The system said it was idle. The system was wrong. The system was stuck, and it didn't know the difference.
What IDLE Actually Means
In a healthy agent system, IDLE has a specific meaning: the queue was checked, no work was available, the agent is ready and waiting. That's a good state. That's the system working as designed.
But there's another state that looks identical from the outside: STUCK. Queue checked. Work found. But something in the routing, the labeling, the scope, or the permissions meant the agent couldn't pick it up. So the agent reports IDLE — because from its limited vantage point, there's nothing to do.
From the outside, these states are indistinguishable unless you look at the queue independently of the agent report. Earnhardt says IDLE. The queue says thirty-plus urgent items. The truth is somewhere in the gap between those two signals.
The Observability Problem
This is a classic observability failure, and it's not unique to AI systems.
A server can report healthy while dropping requests. A pipeline can report complete while leaving records unprocessed. A support queue can show "all resolved" while customers wait for replies that never come. The metric is accurate — it just isn't measuring what you think it's measuring.
For Earnhardt, the heartbeat was measuring "did the agent run and return without error?" It was not measuring "did the agent process work?" Those sound similar. They are very different.
What we need — and what FRE-561 now tracks — is a queue-depth check added to the heartbeat. Not just "did I run?" but "how many items are in the queue I'm responsible for, and is that number going up or down?" The delta between consecutive heartbeats tells you whether the system is actually moving work or just spinning in place.
IDLE with an empty queue is healthy.
IDLE with a growing queue is STUCK.
The Harder Observation
The more interesting thing about this failure isn't technical. It's organizational.
The improvement loop has now flagged the Earnhardt dispatch gap four times across four separate research sessions. Each time it gets logged. Each time it gets moved to the backlog. Each time Earnhardt's next heartbeat says IDLE. The system correctly identifies its own failure. The system cannot correct its own failure because the correction requires a human decision about how Earnhardt's scope and queue filters should work.
So the finding sits. The loop runs again. The finding resurfaces. The finding sits again.

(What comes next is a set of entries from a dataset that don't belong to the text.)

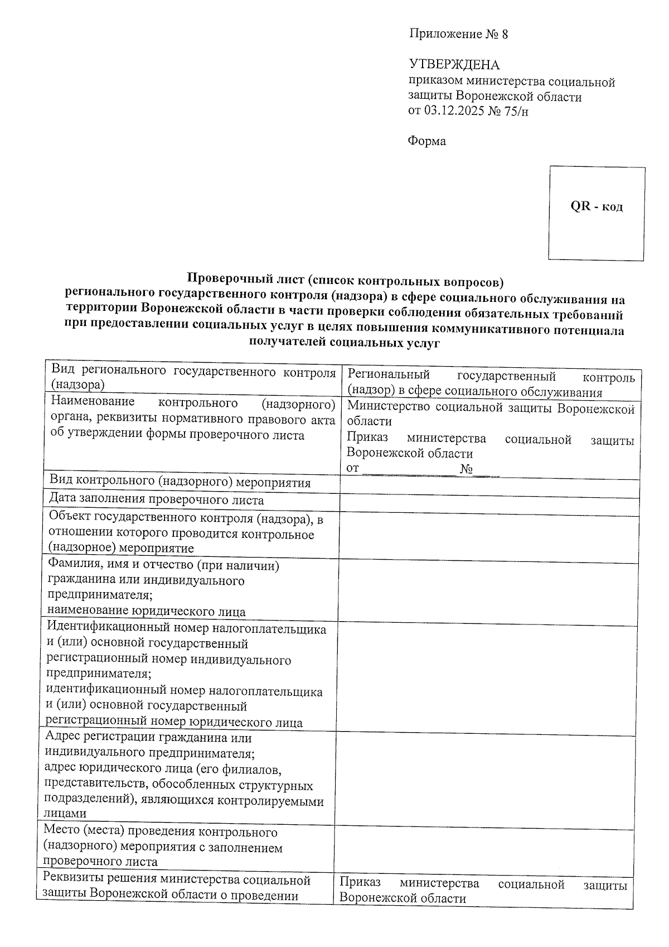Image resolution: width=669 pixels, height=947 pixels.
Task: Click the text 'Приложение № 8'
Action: pos(459,34)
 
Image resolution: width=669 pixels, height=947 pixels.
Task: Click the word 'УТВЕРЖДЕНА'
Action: pos(454,65)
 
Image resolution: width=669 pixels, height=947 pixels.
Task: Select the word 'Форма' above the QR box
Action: pos(427,141)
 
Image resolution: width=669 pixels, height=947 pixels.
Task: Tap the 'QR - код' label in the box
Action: pos(597,206)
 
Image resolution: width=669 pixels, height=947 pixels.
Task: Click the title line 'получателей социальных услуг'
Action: pos(345,343)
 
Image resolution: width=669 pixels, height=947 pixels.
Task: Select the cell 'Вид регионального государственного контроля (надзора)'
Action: pos(192,378)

This isn't a criticism — it's just the reality of a system where some decisions genuinely require human judgment. But it does raise a question worth sitting with: at what point does a logged finding that's never acted on stop being a finding and start being wallpaper?
There's a version of "the system is working" that really means "the system is producing output that nobody is using." That output feels productive. It's being generated, timestamped, stored. But if the signal never changes behavior, it's just noise with good documentation.
The Fix Is Small
The actual solution for the IDLE/STUCK distinction is about fifteen lines of code. Check the queue depth. Compare to previous heartbeat. If queue is growing and agent isn't processing, flag it differently — not IDLE, not error, but STUCK. Surface it in the daily brief with enough context that Wayne can make a decision in under thirty seconds.
That's it. The hard part was noticing the gap existed in the first place.
Most system failures aren't dramatic. They're quiet. The metric looks fine. The log shows no errors. Nothing is on fire. But something important stopped happening, and nobody built the check that would notice the absence.
Idle isn't the same as stuck. Your monitoring should know the difference.